Daniel chuckled. “You’re tougher than that.”
“Yes. I am.” Unleashing the hatred she’d been sucking down into her chest, she said in a low voice, “We are going to get this taken care of, you and me.”
The man’s eyes narrowed.
“You know what I am saying, Daniel Joseph.”
“Yeah, maybe.” That cane was lifted up, as if he were reminding her of it. “You got a staff full of guards who don’t have stage-four lung cancer. Why me?”
“Two reasons.” With a steady hand, she tapped the toy. “You care about Gus more than they do. And I can trust you in ways I can’t them.”
“I thought you said that everyone’s worked for you for five years, blah, blah, blah.”
“I did. But this is… different. This is personal to me.”
In the silence that followed, Daniel’s eyes shifted to the Rubik’s Cube. As an expression of calculation sharpened his features, he nodded to himself—as if he’d come up with an idea he thought was a good one.
“Fair enough,” he murmured. “I accept the assignment, even if it kills me.”
Cathy extended her palm. “I can pay you.”
Worse came to worst, she could sell one of her paintings. Or some of those sculptures in her foyer.
“Nah. This is pro bono. ’Cuz I owe Gus—and because I’d decided to go after the fucker who did this anyway.”

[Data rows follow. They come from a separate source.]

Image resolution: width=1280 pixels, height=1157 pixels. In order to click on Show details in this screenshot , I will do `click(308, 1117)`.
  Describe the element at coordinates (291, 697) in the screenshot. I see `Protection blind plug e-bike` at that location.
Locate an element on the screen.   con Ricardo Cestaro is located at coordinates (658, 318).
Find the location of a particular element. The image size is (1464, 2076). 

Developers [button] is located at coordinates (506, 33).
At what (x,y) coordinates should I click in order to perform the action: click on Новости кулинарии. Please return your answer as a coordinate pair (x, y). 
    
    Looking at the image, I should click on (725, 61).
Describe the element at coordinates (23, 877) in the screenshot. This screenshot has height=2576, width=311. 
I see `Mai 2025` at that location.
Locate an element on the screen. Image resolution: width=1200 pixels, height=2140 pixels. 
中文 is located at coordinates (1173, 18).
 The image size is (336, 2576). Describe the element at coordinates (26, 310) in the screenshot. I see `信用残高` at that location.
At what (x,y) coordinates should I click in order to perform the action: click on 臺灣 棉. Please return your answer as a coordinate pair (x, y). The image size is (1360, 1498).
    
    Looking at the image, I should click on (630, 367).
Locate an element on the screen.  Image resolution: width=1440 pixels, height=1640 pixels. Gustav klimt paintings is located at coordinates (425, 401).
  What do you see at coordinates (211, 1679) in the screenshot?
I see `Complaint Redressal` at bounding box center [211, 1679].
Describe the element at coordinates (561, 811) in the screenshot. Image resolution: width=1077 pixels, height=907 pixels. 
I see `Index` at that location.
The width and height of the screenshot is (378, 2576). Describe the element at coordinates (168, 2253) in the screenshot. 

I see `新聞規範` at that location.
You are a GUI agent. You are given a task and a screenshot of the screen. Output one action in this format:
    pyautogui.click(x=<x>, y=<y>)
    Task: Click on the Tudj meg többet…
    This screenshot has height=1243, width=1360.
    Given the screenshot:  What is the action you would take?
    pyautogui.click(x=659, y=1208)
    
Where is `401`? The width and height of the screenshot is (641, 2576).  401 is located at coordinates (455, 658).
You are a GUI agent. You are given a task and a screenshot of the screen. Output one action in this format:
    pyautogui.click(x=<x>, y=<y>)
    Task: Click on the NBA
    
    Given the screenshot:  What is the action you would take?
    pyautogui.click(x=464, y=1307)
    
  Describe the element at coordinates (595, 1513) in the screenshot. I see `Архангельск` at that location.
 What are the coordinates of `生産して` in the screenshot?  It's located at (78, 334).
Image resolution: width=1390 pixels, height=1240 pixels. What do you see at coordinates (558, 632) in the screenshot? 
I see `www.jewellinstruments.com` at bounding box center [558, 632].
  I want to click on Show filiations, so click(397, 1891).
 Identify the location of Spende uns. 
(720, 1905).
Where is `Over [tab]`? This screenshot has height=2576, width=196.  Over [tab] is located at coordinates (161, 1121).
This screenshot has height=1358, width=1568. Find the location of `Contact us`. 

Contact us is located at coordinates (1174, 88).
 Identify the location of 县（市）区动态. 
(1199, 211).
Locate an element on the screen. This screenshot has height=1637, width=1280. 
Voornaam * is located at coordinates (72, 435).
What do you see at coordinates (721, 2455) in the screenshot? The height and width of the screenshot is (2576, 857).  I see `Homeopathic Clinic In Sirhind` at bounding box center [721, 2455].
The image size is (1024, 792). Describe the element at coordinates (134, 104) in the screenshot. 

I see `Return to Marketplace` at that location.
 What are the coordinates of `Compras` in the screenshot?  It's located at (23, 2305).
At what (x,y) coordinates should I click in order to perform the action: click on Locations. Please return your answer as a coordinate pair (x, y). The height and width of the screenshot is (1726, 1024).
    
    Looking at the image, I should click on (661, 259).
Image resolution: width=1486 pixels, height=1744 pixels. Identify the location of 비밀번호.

As Daniel shook what was offered, his eyes gleamed with a darkness that might have scared even her—if she hadn’t wanted to see exactly that kind of banked aggression. And this was why she needed Daniel. He was a dying man with nothing to lose, and this would be his final act.
People did their best work when it was their legacy—and as a secondary benefit, she had the sense the purpose would keep him alive a little longer.
When they released their grips, Daniel said, “I do have a favor to ask.”
Cathy looked toward the door. “Yes, of course. I will take care of her for however long I have.”
Daniel closed his eyes. Then he squeezed Cathy’s shoulder, put the business end of his cane back on the floor, and hobbled out.
As the door eased shut behind him, Cathy glanced around. Then she walked over to the smooth Sheetrock of the wall and touched a solitary picture-hanging hook that had been left behind.
She wanted those framed jerseys back where they’d been.
And the man who owned them back at the desk.
And in her life.
“What do you say, God,” she murmured. “What do I have to do to get a prayer answered…”
SEVENTEEN
AS BLADE GLIDED along the underground polished-stone corridors of the symphath colony, he had the hood up on his red robing. With his arms linked over his pecs and his leather slip shoes making no sound, he imagined himself as nothing but a chromatic shadow in the candlelight, a pattern without substance, a transparency the color of an apple.